Here is an exhibition which I am craving to see
In fine Style: The Art of Tudor and Stuart Fashion (the catalogue)
It’s on at Buckingham Palace (yes really!) London http://www.royalcollection.org.uk/exhibitions/in-fine-style-the-art-of-tudor-and-stuart-fashion-QGBP and it is an exhibition about the fine clothing represented in portraits of the 16th and 17th century held in the Royal Collections. What is so remarkable about this exhibition is the fact that it is being held at all. In which other country does such a prestigious gallery hold an exhibition from the perspective of the dress of the sitters rather than their identity or more commonly the identity/fame of the painter?
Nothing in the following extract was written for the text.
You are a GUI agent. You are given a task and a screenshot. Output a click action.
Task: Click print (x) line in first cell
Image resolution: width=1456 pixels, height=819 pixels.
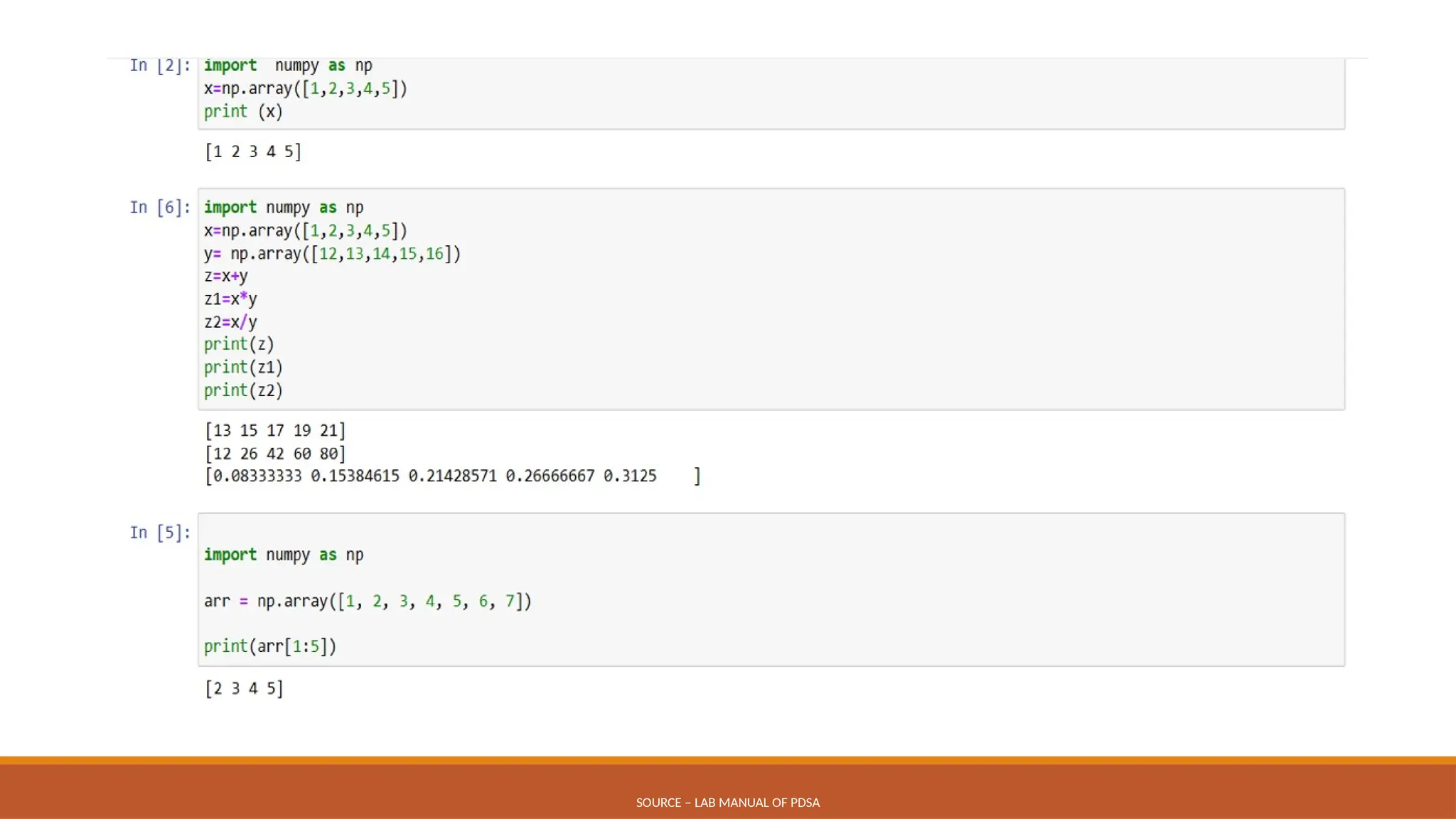[x=243, y=112]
The curator of the Royal Collection, Anna Reynolds is an art historian but ALSO a dress historian and I feel proud that she has gained such respect for our field to be asked to organize this show (this is not a personal plug despite the same Alma Mater and the fact that Ms Reynolds is the president of our Association of Dress Historians).
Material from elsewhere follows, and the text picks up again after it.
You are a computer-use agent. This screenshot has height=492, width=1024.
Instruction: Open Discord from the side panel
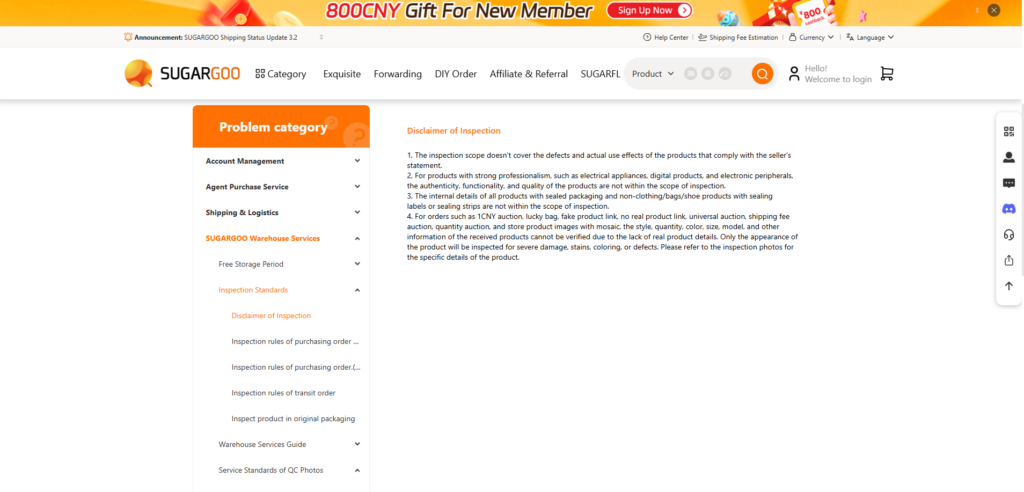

So why did I choose this painting in particular? well for one she was italian, not english, and that interests me as she would have been wearing very different clothing before her marriage. But what intrigues me here is the ambiguousness – in terms of gender – given by the fact that she is wearing male clothing. Nothing shocking per se, this would have been defined as a portrait in riding dress (we will return to the question “Why have western women always dressed like men to go horse riding?” at another time as it is a long and complex topic). the male attire coupled with her rather challenging gaze, I feel is saying more than just “I am off riding in the park”. She was a queen and as such her behaviour/thoughts would have been seriously kept in check by a rigid court culture. When looking at this portrait I get a sense of inner rebellion coming from the sitter. I may be wrong but I like that idea a lot.